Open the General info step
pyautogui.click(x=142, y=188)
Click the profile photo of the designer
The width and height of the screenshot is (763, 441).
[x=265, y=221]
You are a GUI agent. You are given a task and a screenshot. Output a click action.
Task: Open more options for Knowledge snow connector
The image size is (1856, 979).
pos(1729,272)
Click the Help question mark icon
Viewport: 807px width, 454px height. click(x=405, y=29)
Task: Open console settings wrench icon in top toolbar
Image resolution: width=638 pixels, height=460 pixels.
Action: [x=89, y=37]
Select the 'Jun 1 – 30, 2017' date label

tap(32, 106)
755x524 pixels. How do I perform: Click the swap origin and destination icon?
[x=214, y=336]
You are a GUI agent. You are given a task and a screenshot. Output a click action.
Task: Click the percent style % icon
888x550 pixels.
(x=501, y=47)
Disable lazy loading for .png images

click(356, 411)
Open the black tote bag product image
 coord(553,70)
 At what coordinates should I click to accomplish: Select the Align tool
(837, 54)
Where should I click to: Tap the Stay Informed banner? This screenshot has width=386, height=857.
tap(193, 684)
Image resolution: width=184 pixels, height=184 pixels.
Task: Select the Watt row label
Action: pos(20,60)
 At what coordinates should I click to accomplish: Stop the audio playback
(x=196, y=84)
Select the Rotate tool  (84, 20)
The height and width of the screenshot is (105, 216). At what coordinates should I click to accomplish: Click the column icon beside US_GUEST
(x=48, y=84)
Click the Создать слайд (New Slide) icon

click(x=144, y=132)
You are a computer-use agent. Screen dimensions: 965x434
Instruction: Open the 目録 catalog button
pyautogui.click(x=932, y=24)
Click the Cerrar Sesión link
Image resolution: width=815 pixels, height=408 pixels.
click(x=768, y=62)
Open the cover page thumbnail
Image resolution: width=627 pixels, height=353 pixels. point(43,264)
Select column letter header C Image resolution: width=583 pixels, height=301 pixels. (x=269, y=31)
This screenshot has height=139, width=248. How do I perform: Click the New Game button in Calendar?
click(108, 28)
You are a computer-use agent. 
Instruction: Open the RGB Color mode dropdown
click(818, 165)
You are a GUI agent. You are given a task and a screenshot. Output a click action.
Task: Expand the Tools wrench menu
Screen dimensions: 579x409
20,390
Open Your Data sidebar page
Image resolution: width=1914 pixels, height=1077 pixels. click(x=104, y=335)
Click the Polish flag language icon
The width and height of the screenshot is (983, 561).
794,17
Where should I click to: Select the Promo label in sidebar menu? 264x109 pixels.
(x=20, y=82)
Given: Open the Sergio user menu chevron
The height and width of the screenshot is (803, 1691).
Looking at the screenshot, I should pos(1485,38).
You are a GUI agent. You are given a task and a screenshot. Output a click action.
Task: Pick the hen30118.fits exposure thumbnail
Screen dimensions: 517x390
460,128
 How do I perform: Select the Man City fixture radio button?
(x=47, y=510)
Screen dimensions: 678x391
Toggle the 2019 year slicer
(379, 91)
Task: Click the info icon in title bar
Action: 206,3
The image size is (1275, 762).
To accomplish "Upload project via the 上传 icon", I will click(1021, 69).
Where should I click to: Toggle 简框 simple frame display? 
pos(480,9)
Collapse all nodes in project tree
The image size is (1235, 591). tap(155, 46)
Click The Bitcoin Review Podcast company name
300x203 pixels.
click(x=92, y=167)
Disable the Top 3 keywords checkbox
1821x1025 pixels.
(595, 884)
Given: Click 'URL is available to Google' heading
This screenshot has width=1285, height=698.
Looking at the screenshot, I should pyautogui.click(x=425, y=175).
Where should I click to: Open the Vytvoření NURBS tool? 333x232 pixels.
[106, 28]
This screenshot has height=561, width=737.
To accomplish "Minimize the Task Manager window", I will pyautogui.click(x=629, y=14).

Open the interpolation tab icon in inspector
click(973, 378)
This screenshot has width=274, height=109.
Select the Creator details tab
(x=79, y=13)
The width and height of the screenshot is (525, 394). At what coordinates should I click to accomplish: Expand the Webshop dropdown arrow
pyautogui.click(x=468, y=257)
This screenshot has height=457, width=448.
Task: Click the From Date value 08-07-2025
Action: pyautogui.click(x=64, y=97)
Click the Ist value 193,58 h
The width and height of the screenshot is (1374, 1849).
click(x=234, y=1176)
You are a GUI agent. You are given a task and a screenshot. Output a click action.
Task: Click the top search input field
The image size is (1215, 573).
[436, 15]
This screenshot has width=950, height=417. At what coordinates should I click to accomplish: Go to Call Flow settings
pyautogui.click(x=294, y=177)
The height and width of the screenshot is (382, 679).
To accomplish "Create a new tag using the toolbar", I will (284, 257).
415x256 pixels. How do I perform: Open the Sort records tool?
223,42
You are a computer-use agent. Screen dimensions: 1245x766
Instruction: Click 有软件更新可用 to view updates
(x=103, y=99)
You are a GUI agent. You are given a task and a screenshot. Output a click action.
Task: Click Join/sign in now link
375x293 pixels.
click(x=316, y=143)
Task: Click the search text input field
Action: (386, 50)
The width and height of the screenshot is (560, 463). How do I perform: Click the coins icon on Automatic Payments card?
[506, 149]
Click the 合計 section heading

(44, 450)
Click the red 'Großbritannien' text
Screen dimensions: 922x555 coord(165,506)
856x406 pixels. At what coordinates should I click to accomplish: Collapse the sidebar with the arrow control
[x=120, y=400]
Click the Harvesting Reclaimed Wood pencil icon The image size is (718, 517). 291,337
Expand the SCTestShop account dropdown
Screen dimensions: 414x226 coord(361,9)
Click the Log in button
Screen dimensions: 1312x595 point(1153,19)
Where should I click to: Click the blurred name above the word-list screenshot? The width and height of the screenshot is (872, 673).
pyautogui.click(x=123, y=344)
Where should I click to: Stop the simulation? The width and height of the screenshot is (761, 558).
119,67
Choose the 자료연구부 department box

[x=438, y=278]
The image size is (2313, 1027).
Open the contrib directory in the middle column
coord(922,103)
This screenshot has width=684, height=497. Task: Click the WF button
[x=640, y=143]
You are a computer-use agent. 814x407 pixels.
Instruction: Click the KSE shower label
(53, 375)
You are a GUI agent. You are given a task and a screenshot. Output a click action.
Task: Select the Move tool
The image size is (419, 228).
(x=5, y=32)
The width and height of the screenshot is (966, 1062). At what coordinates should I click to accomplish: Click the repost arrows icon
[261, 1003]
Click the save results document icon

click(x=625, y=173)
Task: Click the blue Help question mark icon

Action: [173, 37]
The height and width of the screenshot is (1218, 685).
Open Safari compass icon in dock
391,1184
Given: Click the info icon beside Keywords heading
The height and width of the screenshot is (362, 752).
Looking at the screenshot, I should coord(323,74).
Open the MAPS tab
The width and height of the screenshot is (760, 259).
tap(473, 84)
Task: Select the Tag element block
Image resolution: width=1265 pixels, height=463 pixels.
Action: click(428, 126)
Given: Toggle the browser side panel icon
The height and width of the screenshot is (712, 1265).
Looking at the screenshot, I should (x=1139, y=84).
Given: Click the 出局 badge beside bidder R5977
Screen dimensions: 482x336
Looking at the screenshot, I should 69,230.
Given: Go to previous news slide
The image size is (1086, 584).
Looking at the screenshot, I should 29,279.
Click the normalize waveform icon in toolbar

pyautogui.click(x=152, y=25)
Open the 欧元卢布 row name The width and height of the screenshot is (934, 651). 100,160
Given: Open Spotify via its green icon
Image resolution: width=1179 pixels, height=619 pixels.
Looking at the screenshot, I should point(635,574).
◇ ◇ ◇ ◇ ◇ ◇ ◇
*Brief:*
Swap "GUI agent" for "interface agent" throughout the records above and repeat them with nothing else changed.

*Exercise output:*
Open the General info step
pyautogui.click(x=142, y=188)
Click the profile photo of the designer
The width and height of the screenshot is (763, 441).
[x=265, y=221]
You are a interface agent. You are given a task and a screenshot. Output a click action.
Task: Open more options for Knowledge snow connector
The image size is (1856, 979).
pos(1729,272)
Click the Help question mark icon
Viewport: 807px width, 454px height. click(x=405, y=29)
Task: Open console settings wrench icon in top toolbar
Image resolution: width=638 pixels, height=460 pixels.
Action: [x=89, y=37]
Select the 'Jun 1 – 30, 2017' date label

tap(32, 106)
755x524 pixels. How do I perform: Click the swap origin and destination icon?
[x=214, y=336]
You are a interface agent. You are given a task and a screenshot. Output a click action.
Task: Click the percent style % icon
888x550 pixels.
(x=501, y=47)
Disable lazy loading for .png images

click(356, 411)
Open the black tote bag product image
 coord(553,70)
 At what coordinates should I click to accomplish: Select the Align tool
(837, 54)
Where should I click to: Tap the Stay Informed banner? This screenshot has width=386, height=857.
tap(193, 684)
Image resolution: width=184 pixels, height=184 pixels.
Task: Select the Watt row label
Action: pos(20,60)
 At what coordinates should I click to accomplish: Stop the audio playback
(x=196, y=84)
Select the Rotate tool  (84, 20)
The height and width of the screenshot is (105, 216). At what coordinates should I click to accomplish: Click the column icon beside US_GUEST
(x=48, y=84)
Click the Создать слайд (New Slide) icon

click(x=144, y=132)
You are a computer-use agent. Screen dimensions: 965x434
Instruction: Open the 目録 catalog button
pyautogui.click(x=932, y=24)
Click the Cerrar Sesión link
Image resolution: width=815 pixels, height=408 pixels.
click(x=768, y=62)
Open the cover page thumbnail
Image resolution: width=627 pixels, height=353 pixels. point(43,264)
Select column letter header C Image resolution: width=583 pixels, height=301 pixels. (x=269, y=31)
This screenshot has height=139, width=248. How do I perform: Click the New Game button in Calendar?
click(108, 28)
You are a computer-use agent. 
Instruction: Open the RGB Color mode dropdown
click(818, 165)
You are a interface agent. You are given a task and a screenshot. Output a click action.
Task: Expand the Tools wrench menu
Screen dimensions: 579x409
20,390
Open Your Data sidebar page
Image resolution: width=1914 pixels, height=1077 pixels. click(x=104, y=335)
Click the Polish flag language icon
The width and height of the screenshot is (983, 561).
794,17
Where should I click to: Select the Promo label in sidebar menu? 264x109 pixels.
(x=20, y=82)
Given: Open the Sergio user menu chevron
The height and width of the screenshot is (803, 1691).
Looking at the screenshot, I should pos(1485,38).
You are a interface agent. You are given a task and a screenshot. Output a click action.
Task: Pick the hen30118.fits exposure thumbnail
Screen dimensions: 517x390
460,128
 How do I perform: Select the Man City fixture radio button?
(x=47, y=510)
Screen dimensions: 678x391
Toggle the 2019 year slicer
(379, 91)
Task: Click the info icon in title bar
Action: 206,3
The image size is (1275, 762).
To accomplish "Upload project via the 上传 icon", I will click(1021, 69).
Where should I click to: Toggle 简框 simple frame display? 
pos(480,9)
Collapse all nodes in project tree
The image size is (1235, 591). tap(155, 46)
Click The Bitcoin Review Podcast company name
300x203 pixels.
click(x=92, y=167)
Disable the Top 3 keywords checkbox
1821x1025 pixels.
(595, 884)
Given: Click 'URL is available to Google' heading
This screenshot has width=1285, height=698.
Looking at the screenshot, I should pyautogui.click(x=425, y=175).
Where should I click to: Open the Vytvoření NURBS tool? 333x232 pixels.
[106, 28]
This screenshot has height=561, width=737.
To accomplish "Minimize the Task Manager window", I will pyautogui.click(x=629, y=14).

Open the interpolation tab icon in inspector
click(973, 378)
This screenshot has width=274, height=109.
Select the Creator details tab
(x=79, y=13)
The width and height of the screenshot is (525, 394). At what coordinates should I click to accomplish: Expand the Webshop dropdown arrow
pyautogui.click(x=468, y=257)
This screenshot has height=457, width=448.
Task: Click the From Date value 08-07-2025
Action: pyautogui.click(x=64, y=97)
Click the Ist value 193,58 h
The width and height of the screenshot is (1374, 1849).
click(x=234, y=1176)
You are a interface agent. You are given a task and a screenshot. Output a click action.
Task: Click the top search input field
The image size is (1215, 573).
[436, 15]
This screenshot has width=950, height=417. At what coordinates should I click to accomplish: Go to Call Flow settings
pyautogui.click(x=294, y=177)
The height and width of the screenshot is (382, 679).
To accomplish "Create a new tag using the toolbar", I will (284, 257).
415x256 pixels. How do I perform: Open the Sort records tool?
223,42
You are a computer-use agent. Screen dimensions: 1245x766
Instruction: Click 有软件更新可用 to view updates
(x=103, y=99)
You are a interface agent. You are given a task and a screenshot. Output a click action.
Task: Click Join/sign in now link
375x293 pixels.
click(x=316, y=143)
Task: Click the search text input field
Action: (386, 50)
The width and height of the screenshot is (560, 463). How do I perform: Click the coins icon on Automatic Payments card?
[506, 149]
Click the 合計 section heading

(44, 450)
Click the red 'Großbritannien' text
Screen dimensions: 922x555 coord(165,506)
856x406 pixels. At what coordinates should I click to accomplish: Collapse the sidebar with the arrow control
[x=120, y=400]
Click the Harvesting Reclaimed Wood pencil icon The image size is (718, 517). 291,337
Expand the SCTestShop account dropdown
Screen dimensions: 414x226 coord(361,9)
Click the Log in button
Screen dimensions: 1312x595 point(1153,19)
Where should I click to: Click the blurred name above the word-list screenshot? The width and height of the screenshot is (872, 673).
pyautogui.click(x=123, y=344)
Where should I click to: Stop the simulation? The width and height of the screenshot is (761, 558).
119,67
Choose the 자료연구부 department box

[x=438, y=278]
The image size is (2313, 1027).
Open the contrib directory in the middle column
coord(922,103)
This screenshot has width=684, height=497. Task: Click the WF button
[x=640, y=143]
You are a computer-use agent. 814x407 pixels.
Instruction: Click the KSE shower label
(53, 375)
You are a interface agent. You are given a task and a screenshot. Output a click action.
Task: Select the Move tool
The image size is (419, 228).
(x=5, y=32)
The width and height of the screenshot is (966, 1062). At what coordinates should I click to accomplish: Click the repost arrows icon
[261, 1003]
Click the save results document icon

click(x=625, y=173)
Task: Click the blue Help question mark icon

Action: [173, 37]
The height and width of the screenshot is (1218, 685).
Open Safari compass icon in dock
391,1184
Given: Click the info icon beside Keywords heading
The height and width of the screenshot is (362, 752).
Looking at the screenshot, I should coord(323,74).
Open the MAPS tab
The width and height of the screenshot is (760, 259).
tap(473, 84)
Task: Select the Tag element block
Image resolution: width=1265 pixels, height=463 pixels.
Action: click(428, 126)
Given: Toggle the browser side panel icon
The height and width of the screenshot is (712, 1265).
Looking at the screenshot, I should (x=1139, y=84).
Given: Click the 出局 badge beside bidder R5977
Screen dimensions: 482x336
Looking at the screenshot, I should 69,230.
Given: Go to previous news slide
The image size is (1086, 584).
Looking at the screenshot, I should 29,279.
Click the normalize waveform icon in toolbar

pyautogui.click(x=152, y=25)
Open the 欧元卢布 row name The width and height of the screenshot is (934, 651). 100,160
Given: Open Spotify via its green icon
Image resolution: width=1179 pixels, height=619 pixels.
Looking at the screenshot, I should point(635,574).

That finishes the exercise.